I've not looked at this particular driver, i just know the general
architecture.
The MDIO bus driver probes first, maybe as part of the Ethernet
driver, maybe as a standalone MDIO driver. The switch is found in DT
and the driver code will at some point later probe the switch driver.
The switch driver has working MDIO at this point. It should use MDIO
to talk to the switch, make sure it is there, maybe do some initial
configuration. Once it is happy, it registers the switch with the DSA
core using dsa_register_switch().
If this is a single switch, the DSA core will then start setting
things up. As part of dsa_switch_setup() it will call the switch
drivers setup() method. It then figures out what tag driver to use, by
calling dsa_switch_setup_tag_protocol(). However, the tag driver
itself is not inserted into the chain yet. That happens later. Once
the switch is setup, dsa_tree_setup_master() is called which does
dsa_master_setup() and in the middle there is:
/* If we use a tagging format that doesn't have an ethertype
* field, make sure that all packets from this point on get
* sent to the tag format's receive function.
*/
wmb();
dev->dsa_ptr = cpu_dp;
This is the magic to actually enable the tagger receiving frames.
I need to look at your patches, but why is the tagger involved? At
least for the Marvell switch, you send a pretty normal looking
Ethernet frame to a specific MAC address, and the switch replies using
that MAC address. And it has an Ether Type specific to switch
control. Since this is all normal looking, there are hooks in the
network stack which can be used to get these frames.

DATASET CONTENT:
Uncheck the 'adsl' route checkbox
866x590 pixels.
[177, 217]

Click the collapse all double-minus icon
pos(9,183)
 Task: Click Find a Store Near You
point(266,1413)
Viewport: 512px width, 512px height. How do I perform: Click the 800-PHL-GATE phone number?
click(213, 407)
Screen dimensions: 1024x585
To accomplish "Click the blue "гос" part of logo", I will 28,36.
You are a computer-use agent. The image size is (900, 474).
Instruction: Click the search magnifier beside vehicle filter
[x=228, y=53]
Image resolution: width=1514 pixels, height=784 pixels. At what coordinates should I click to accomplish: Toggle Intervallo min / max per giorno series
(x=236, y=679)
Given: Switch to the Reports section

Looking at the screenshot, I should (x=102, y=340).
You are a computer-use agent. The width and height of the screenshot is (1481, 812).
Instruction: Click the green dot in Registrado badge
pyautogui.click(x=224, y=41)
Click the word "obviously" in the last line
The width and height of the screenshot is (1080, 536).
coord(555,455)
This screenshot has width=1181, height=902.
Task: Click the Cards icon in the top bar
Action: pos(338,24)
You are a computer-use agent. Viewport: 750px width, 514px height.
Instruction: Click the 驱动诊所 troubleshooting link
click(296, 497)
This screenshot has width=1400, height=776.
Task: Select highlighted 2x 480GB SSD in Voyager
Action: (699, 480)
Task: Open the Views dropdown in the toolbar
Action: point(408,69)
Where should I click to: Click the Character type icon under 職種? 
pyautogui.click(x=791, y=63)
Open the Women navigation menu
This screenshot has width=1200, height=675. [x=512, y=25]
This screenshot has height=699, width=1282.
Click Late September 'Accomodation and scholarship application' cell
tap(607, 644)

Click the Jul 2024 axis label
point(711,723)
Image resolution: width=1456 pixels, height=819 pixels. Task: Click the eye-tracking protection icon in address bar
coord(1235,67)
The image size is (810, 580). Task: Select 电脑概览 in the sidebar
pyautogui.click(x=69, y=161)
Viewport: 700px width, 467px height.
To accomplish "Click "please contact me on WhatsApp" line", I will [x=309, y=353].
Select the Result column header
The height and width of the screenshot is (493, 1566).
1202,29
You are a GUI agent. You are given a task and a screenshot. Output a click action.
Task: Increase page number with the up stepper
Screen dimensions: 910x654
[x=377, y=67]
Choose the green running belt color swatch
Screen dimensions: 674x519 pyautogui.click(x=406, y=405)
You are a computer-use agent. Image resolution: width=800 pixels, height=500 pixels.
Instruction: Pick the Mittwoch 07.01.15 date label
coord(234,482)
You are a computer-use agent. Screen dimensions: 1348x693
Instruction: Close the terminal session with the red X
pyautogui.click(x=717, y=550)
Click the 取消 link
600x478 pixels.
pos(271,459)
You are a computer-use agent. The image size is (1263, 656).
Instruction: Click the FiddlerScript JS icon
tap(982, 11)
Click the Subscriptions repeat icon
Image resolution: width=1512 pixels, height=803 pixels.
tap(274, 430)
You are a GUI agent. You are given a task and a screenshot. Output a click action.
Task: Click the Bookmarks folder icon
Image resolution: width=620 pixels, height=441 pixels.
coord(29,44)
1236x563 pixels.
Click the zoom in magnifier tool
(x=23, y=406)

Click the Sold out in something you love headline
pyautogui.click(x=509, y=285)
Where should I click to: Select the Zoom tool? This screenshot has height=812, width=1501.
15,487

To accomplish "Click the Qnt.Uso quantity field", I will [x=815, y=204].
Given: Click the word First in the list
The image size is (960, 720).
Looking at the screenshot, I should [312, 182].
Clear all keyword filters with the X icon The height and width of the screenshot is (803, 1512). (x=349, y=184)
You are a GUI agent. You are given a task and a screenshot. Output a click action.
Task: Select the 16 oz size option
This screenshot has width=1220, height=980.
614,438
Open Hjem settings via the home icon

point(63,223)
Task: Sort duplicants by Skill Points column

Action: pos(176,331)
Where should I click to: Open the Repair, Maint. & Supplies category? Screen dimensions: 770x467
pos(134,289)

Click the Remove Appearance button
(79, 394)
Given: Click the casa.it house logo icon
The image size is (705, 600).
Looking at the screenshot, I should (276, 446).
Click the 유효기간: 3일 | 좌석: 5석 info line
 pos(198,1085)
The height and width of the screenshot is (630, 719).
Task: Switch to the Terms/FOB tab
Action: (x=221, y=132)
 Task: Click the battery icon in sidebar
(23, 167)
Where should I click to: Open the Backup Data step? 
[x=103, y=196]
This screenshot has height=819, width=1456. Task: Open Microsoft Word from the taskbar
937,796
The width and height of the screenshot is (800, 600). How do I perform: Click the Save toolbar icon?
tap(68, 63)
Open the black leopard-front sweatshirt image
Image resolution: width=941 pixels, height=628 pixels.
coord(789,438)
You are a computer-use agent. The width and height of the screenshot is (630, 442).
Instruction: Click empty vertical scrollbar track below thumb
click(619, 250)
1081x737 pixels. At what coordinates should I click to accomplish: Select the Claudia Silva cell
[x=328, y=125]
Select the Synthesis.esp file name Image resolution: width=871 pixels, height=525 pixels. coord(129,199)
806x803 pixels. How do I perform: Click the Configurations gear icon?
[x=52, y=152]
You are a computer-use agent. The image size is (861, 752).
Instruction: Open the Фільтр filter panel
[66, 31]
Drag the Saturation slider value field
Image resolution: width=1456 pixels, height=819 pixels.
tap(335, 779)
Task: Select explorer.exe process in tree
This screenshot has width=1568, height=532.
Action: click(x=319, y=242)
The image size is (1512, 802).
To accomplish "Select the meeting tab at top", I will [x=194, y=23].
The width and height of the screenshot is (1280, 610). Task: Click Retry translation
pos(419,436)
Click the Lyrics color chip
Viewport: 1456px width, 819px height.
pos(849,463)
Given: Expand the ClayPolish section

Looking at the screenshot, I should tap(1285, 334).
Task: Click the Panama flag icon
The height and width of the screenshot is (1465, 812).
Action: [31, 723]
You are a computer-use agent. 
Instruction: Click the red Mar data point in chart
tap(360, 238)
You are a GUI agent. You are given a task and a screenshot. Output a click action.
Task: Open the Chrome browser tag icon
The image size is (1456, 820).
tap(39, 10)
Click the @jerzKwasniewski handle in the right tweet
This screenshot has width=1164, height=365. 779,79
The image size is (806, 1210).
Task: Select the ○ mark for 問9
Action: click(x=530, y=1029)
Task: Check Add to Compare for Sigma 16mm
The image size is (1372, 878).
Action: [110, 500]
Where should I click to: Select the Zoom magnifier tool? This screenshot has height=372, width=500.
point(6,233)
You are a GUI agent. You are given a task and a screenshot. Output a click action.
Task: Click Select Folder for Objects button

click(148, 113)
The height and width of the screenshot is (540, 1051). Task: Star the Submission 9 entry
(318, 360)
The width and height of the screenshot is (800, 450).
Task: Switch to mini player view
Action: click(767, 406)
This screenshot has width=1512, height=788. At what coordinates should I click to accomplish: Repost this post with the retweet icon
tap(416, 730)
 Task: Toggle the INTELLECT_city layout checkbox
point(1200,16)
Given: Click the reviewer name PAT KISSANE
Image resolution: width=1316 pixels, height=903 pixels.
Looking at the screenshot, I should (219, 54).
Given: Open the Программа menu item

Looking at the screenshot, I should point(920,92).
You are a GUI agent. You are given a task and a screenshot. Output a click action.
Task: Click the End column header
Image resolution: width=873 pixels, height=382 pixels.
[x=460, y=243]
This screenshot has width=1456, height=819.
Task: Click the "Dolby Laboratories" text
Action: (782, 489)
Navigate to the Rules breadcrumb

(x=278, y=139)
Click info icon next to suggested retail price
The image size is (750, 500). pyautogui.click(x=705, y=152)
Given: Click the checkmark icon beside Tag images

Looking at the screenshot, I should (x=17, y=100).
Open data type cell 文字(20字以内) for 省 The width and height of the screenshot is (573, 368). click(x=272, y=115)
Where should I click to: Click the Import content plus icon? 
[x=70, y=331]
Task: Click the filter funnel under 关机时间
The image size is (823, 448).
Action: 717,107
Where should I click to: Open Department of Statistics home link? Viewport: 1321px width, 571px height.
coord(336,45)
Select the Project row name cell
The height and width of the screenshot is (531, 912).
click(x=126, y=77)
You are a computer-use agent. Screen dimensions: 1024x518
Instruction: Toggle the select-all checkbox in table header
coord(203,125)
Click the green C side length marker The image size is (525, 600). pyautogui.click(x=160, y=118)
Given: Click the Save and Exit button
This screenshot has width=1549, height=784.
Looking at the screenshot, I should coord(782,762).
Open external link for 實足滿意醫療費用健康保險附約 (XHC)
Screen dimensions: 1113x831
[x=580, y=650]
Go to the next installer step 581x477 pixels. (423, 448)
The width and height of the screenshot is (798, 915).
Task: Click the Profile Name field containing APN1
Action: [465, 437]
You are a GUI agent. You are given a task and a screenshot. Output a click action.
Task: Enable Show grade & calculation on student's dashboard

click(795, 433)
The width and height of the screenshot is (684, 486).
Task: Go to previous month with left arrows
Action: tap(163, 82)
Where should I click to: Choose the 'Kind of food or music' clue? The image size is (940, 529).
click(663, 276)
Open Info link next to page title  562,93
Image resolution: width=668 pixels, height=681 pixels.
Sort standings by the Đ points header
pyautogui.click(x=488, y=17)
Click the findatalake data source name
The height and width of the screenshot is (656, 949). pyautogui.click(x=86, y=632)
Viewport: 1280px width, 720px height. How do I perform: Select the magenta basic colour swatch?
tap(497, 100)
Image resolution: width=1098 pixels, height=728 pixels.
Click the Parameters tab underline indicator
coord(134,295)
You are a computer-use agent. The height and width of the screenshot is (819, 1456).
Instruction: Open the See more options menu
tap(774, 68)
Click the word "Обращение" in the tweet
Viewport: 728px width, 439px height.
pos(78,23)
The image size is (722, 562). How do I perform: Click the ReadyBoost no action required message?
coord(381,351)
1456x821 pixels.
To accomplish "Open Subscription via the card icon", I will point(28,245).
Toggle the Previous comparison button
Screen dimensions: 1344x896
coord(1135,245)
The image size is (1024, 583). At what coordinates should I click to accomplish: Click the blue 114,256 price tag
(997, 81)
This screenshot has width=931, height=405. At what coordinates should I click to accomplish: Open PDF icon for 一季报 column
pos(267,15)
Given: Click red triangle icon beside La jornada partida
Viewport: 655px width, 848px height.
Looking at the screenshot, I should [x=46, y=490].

GIVEN REQUEST 1:
Please set down the part of the DSA switch driver post that opens with the words containing "The switch driver has" and closes with "format's receive function.", copying it word for word.
GIVEN REQUEST 2:
Rewrite the records from the line containing "Task: Check Add to Compare for Sigma 16mm" through the line containing "point(1200,16)", both included, as a Markdown table with the columns n (row number) and Line. Skip any blank lines.

FINAL RESULT 1:
The switch driver has working MDIO at this point. It should use MDIO
to talk to the switch, make sure it is there, maybe do some initial
configuration. Once it is happy, it registers the switch with the DSA
core using dsa_register_switch().
If this is a single switch, the DSA core will then start setting
things up. As part of dsa_switch_setup() it will call the switch
drivers setup() method. It then figures out what tag driver to use, by
calling dsa_switch_setup_tag_protocol(). However, the tag driver
itself is not inserted into the chain yet. That happens later. Once
the switch is setup, dsa_tree_setup_master() is called which does
dsa_master_setup() and in the middle there is:
/* If we use a tagging format that doesn't have an ethertype
* field, make sure that all packets from this point on get
* sent to the tag format's receive function.

FINAL RESULT 2:
| n | Line |
|---|---|
| 1 | Task: Check Add to Compare for Sigma 16mm |
| 2 | The image size is (1372, 878). |
| 3 | Action: [110, 500] |
| 4 | Where should I click to: Select the Zoom magnifier tool? This screenshot has height=372, width=500. |
| 5 | point(6,233) |
| 6 | You are a GUI agent. You are given a task and a screenshot. Output a click action. |
| 7 | Task: Click Select Folder for Objects button |
| 8 | click(148, 113) |
| 9 | The height and width of the screenshot is (540, 1051). Task: Star the Submission 9 entry |
| 10 | (318, 360) |
| 11 | The width and height of the screenshot is (800, 450). |
| 12 | Task: Switch to mini player view |
| 13 | Action: click(767, 406) |
| 14 | This screenshot has width=1512, height=788. At what coordinates should I click to accomplish: Repost this post with the retweet icon |
| 15 | tap(416, 730) |
| 16 |  Task: Toggle the INTELLECT_city layout checkbox |
| 17 | point(1200,16) |